さらにこの時,足尾銅山の最高責任者が絵に描いたような〈悪玉〉であったことは,坑夫らの行動が下級職制への制裁から〈役員〉全体への襲撃に展開して行く上で,小さからぬ条件となった。官僚出身,それも東京鉱山監督署長として,足尾を存亡の危機に追い込んだ鉱毒予防工事命令の署名人であったというその経歴,鉱業所長としての地位も〈賄賂〉として得たものであることが誰の目にも明らかな人物,しかもその所長就任の直後から足尾銅山の運営が目だって規則ずくめとなり,何かと言えば罰則で脅すようになったことなど,南挺三ほど〈悪役〉としてうってつけの人物はいなかった。また,それと真っ向から対決したのが,〈正義の味方〉・至誠会であり,それも所長と同姓の南助松を先頭に,足尾鉱業所長・南挺三への批判を活発に展開していたのである。
(2) 暴動の影響
労働者側への影響
足尾暴動の影響の第1は,1907年に数多く起きた労働争議,とりわけ鉱山や炭鉱におけるそれの起爆剤となり,連鎖反応的に鉱山・炭鉱におけるストライキや暴動を引き起こしたことである。あまり正確とはいえない調査であるが,農商務省の『同盟罷業ニ関スル調査』(2)によれば,この年の労働争議は件数で60,参加人員は54件について1万1483人(6件分は人員不明)と,第一次大戦前の最高を記録した。そのうち,鉱山・炭鉱における争議は,件数で16件と全体の26.7%,参加人員で2471人,21.5%に達している。なお,この調査では不明となっている鉱山スト4件の参加人員であるが,実は同じ農商務省が出した『明治四十年本邦鉱業の趨勢』で判明する。同書の巻末に,足尾・幌内・別子暴動の参加人員,休業日数などの基本的なデータとともに,この年中に起きた坑夫同盟罷業16件すべての鉱山名,参加人員,日数などが記録されている。それによれば,同盟罷業参加坑夫の総計は3923人で,不明の4件分の参加者は1452人,これを加えて算出すると,鉱山関係の参加人員比率は30.3%となる。鉱山以外の争議で参加人員不明のもの2件があるから,参加人員比率はこれより若干低くなる。ただ,実際には,争議規模の大きい足尾,別子,幌内などが暴動であって同盟罷業でないため,集計対象から外されており,さらに,次の第1表(3)に見るように,実際は,この調査に洩れた鉱山争議が少なくない。これらを含めると,鉱山関係の争議参加者はいくら低くみても1万人を上回ったに違いない。もっとも『同盟罷業ニ関スル調査』は,鉱山以外の争議についても多くの集計洩れがあるので,件数比率,参加人員比率は確実なことが分からない。ただ労働争議について網羅的に記録している青木虹二『日本労働運動史年表』によれば同年中の争議は238件である。一方,第1表は青木年表より10件多い鉱山争議を記録しているから,件数で20%前後,参加人員で40〜50%前後と推定して大過ないであろう。

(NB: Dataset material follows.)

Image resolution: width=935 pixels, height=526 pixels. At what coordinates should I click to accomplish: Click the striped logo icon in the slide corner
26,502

第 1 表 1907年鉱山関係労働争議一覧(PDFファイル)
この表をよく見ると,2月の足尾暴動,5月の幌内炭鉱暴動,6月末の別子暴動を起点として,2〜3月,5〜6月,7月と鉱山争議が次第に高まりを示し,8月を最後に急速に鎮静化していることが分かる。暴動が,というより暴動についての報道が,ほかの鉱山の労働者の不満に火をつける役割を果たしていることが窺える。一連の争議における鉱山労働者の要求は,ほとんど全てが賃金の引き上げであり,ついで鉱夫の足止め策としてとられていた積立金制度の廃止か積立金の返還要求である。
いずれにせよ,このように多くの鉱山労働者が労働争議に加わった事実は,インフレにより鉱山・炭鉱労働者の実質賃金が低落するなど各山が足尾と共通する矛盾をかかえていたこと,足尾暴動が最初の衝撃となって,連鎖反応を起こし,これら諸鉱山の矛盾を表面化させていったこと,友子同盟が積極的な役割を果たしたこと,などによろう。おそらく,この一覧表に掲げた鉱山の他にも,賃上げ要求など〈不穏〉な動きはあり,鉱山主側が足尾や別子の二の舞をおそれ,外部に伝わる前に解決した事例があるのではないか?

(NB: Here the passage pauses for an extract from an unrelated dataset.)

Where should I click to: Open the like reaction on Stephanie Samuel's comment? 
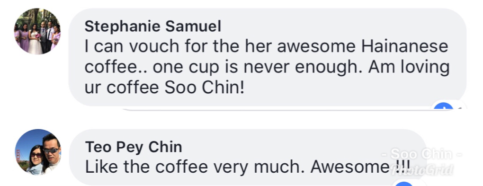tap(444, 106)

こうした労働争議の伝播に際し,一般の新聞が果たした役割には大きなものがある。足尾暴動や別子暴動についての連日の報道は,他鉱山の労働者を鼓舞したであろう。足尾暴動を報じた各紙は,鉱夫の〈暴行〉や争議を〈煽動〉した社会主義者の行動を非難はしたが,同時に鉱夫に同情的な記事も多く掲載し,鉱業主や職員,飯場頭に対し批判的であった。もちろん暴動のニュースは,新聞だけでなく,解雇され,あるいは友子仲間を頼って自発的に鉱山を去り,他鉱山に移った労働者によって,より直接的に影響を広げたと思われる。さらに,こちらは,どれほどの影響力をもったか分からないが,足尾暴動の画報や映画まで作られている(4)。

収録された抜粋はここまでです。